Count how many lines of the records contain the string "width", matching case exactly, and reply with only that number.

### PROVIDED RECORDS
## start
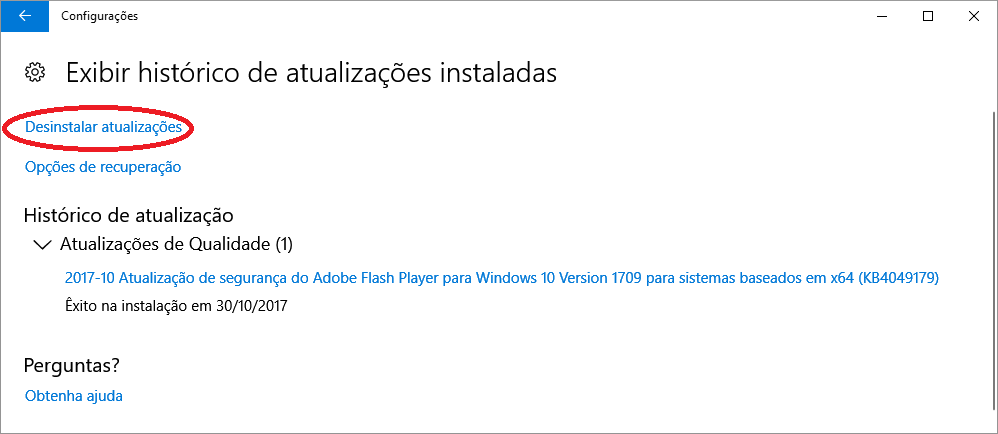Go back using the title bar arrow
This screenshot has width=998, height=434.
tap(25, 16)
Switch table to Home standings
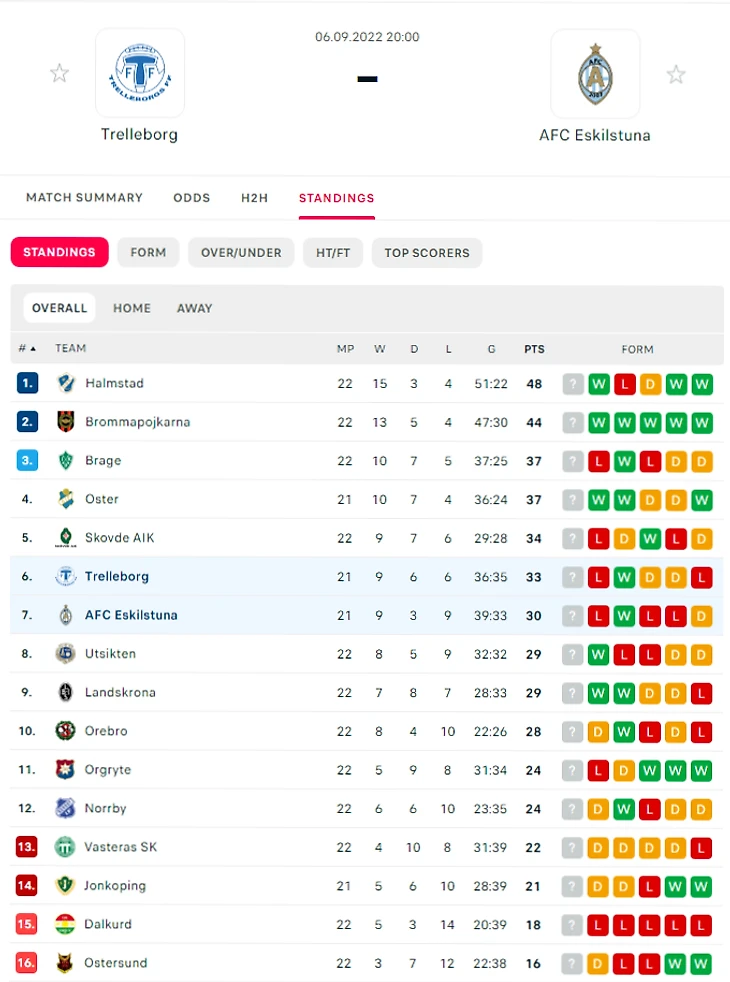 coord(132,308)
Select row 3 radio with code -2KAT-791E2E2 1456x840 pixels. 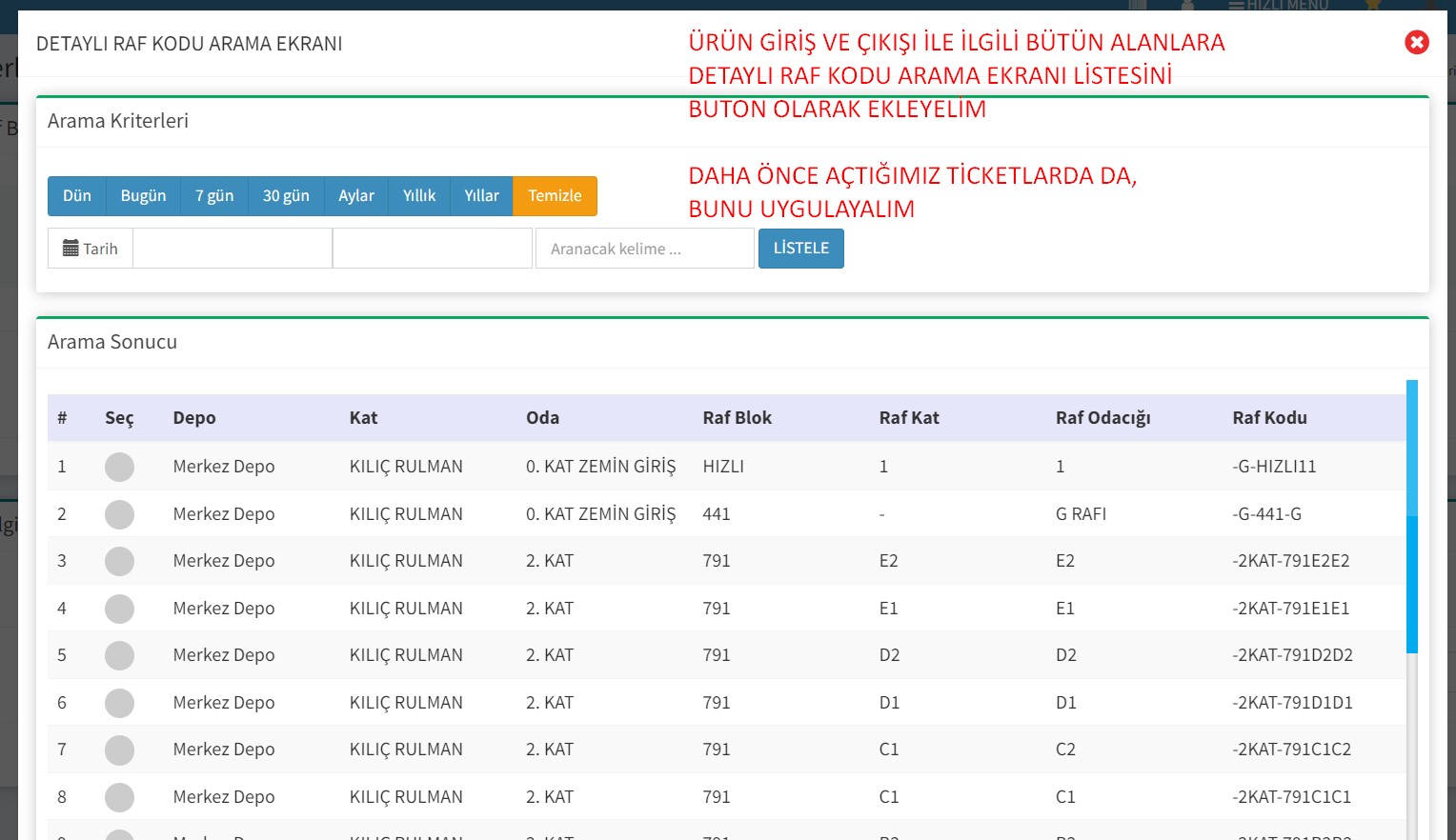tap(119, 561)
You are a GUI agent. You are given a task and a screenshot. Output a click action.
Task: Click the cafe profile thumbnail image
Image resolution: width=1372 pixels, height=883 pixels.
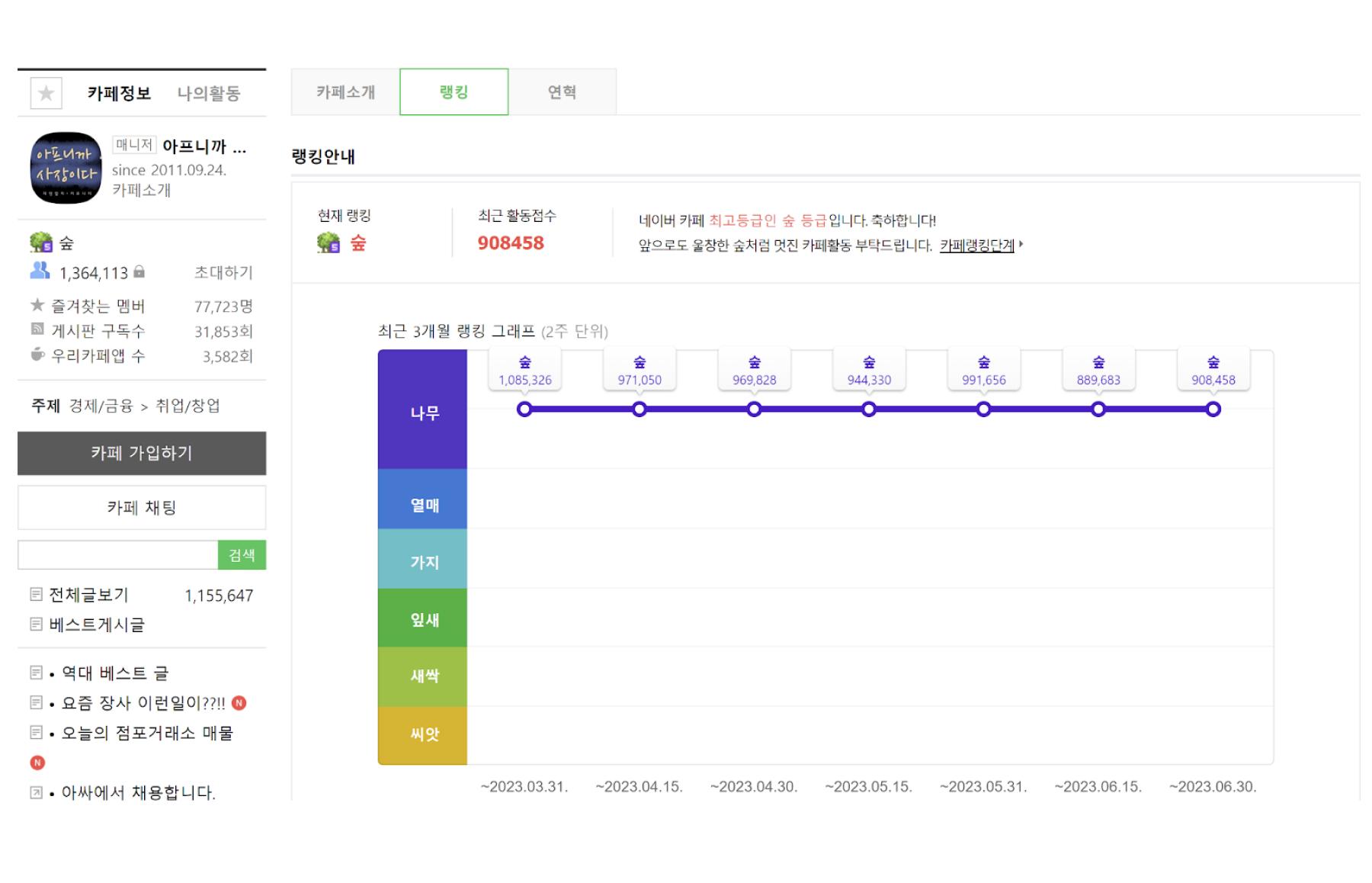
## end
### RESPONSE TO THE TASK
2